Keesecker said Berkeley County parents on canceled bus routes have stepped up.
“A lot of parents have developed a carpooling system to get the kids to school,” he said. “However, if there isn’t a ride for that child, then the child stays home, and they get their work for the day off of our website.”
Betkijian said other Raleigh County bus drivers try to pick up second routes, but that creates confusion.
“Especially for the younger grades,” Betkijian said. “A lot of the elementary kids, they know they ride a certain bus number. If another bus picks them up, it creates some confusion for the child which, in turn, creates confusion for the parents.”
David Baber is transportation director for the West Virginia Department of Education. He said statewide, there’s about 4,000 buses and 2,900 drivers. Baber said he did like what he heard about the Berkeley County parent carpools.
“At least we’re getting the students to school that way,” Baber said. “I don’t know what we could do at the state level to do anything about that.”
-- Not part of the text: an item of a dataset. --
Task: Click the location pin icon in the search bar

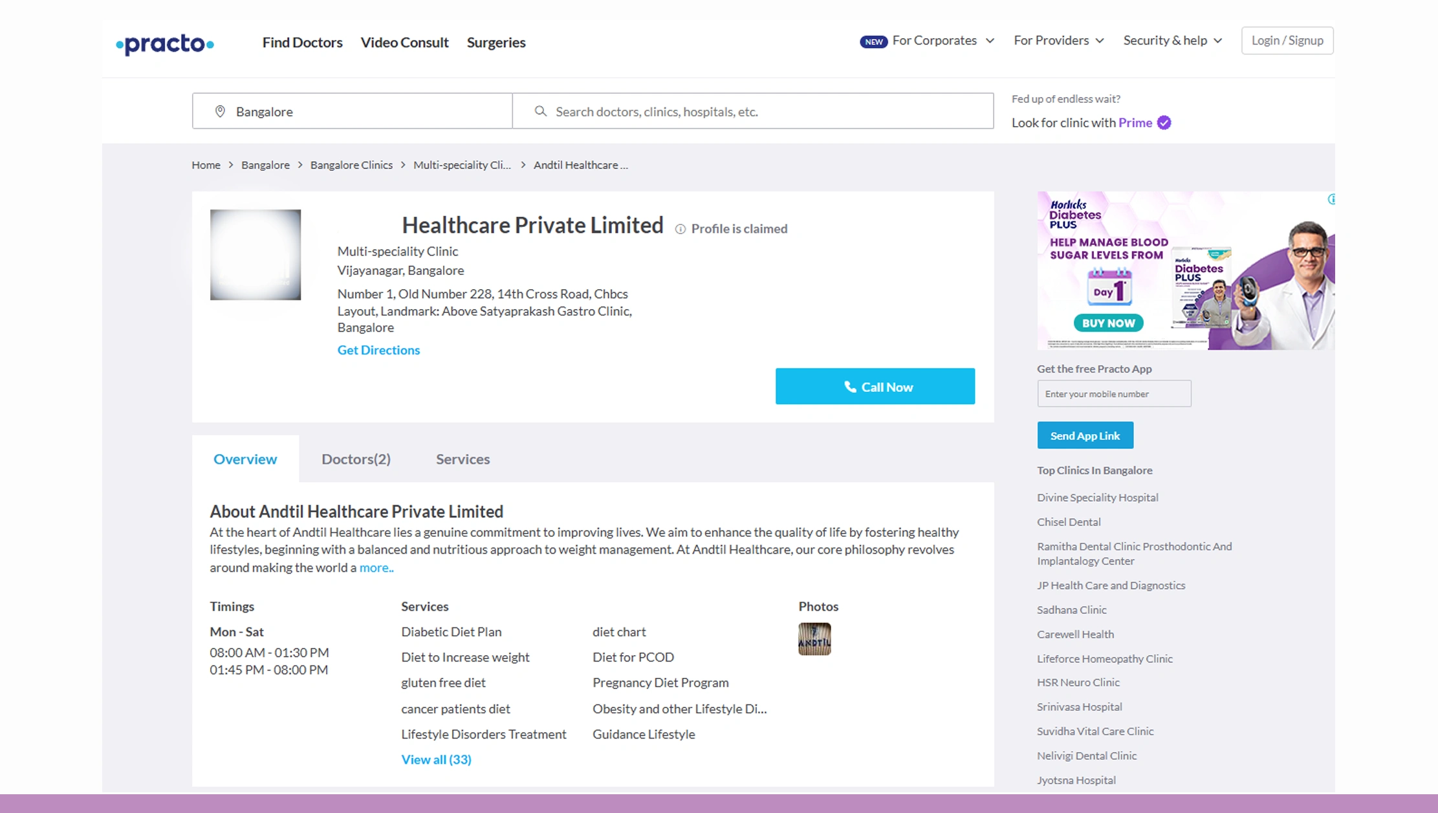Action: coord(220,111)
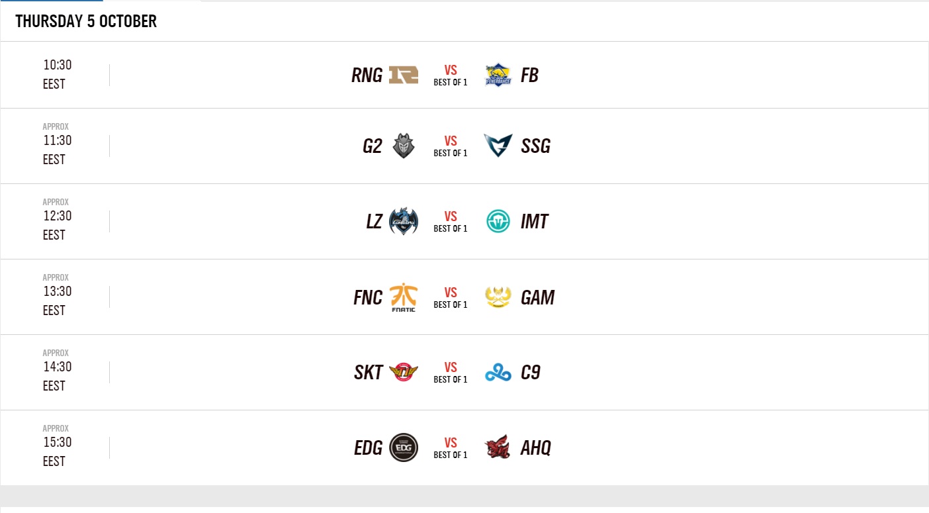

All agree what would help recruit and retain is a pay raise. West Virginia school bus drivers with a CDL license make about $25,000 a year. Keesecker said they can make triple that in the private sector.
“There are so many manufacturers and companies that have come into this area, not just Berkeley County, across the state line in Maryland and Virginia,” Keesecker said.”We’re all fighting for the same labor pool.”
The issue isn’t unique to border counties, and Barber said the state Department of Education continues to push the West Virginia Legislature for needed bus driver pay raises. But he said the challenge goes beyond that.
“We are losing or have lost people to other industries,” Barber said. “We don’t have people beating the door down to get in here anymore like we used to. It’s just a different time that we’re in. We’ve got to figure this out. ”
Baber said a critical shortage of school bus mechanics continues as well.
“They’re going to higher paid jobs,” Baber said. “Some counties want their mechanics to also drive school buses and some don’t want to do that. We have them leaving left and right as well.”
Betkijian did say in Raleigh County, some things are looking up.
“We do have two classes going on right now,” Betkijian said. “We will see five or six folks come out of those classes very soon and become bus drivers for us. I think there is light at the end of the tunnel. Our cancellations each week are trending downward. I don’t know what the answer is, but we’re going to keep recruiting and keep training and see if we can overcome this problem.”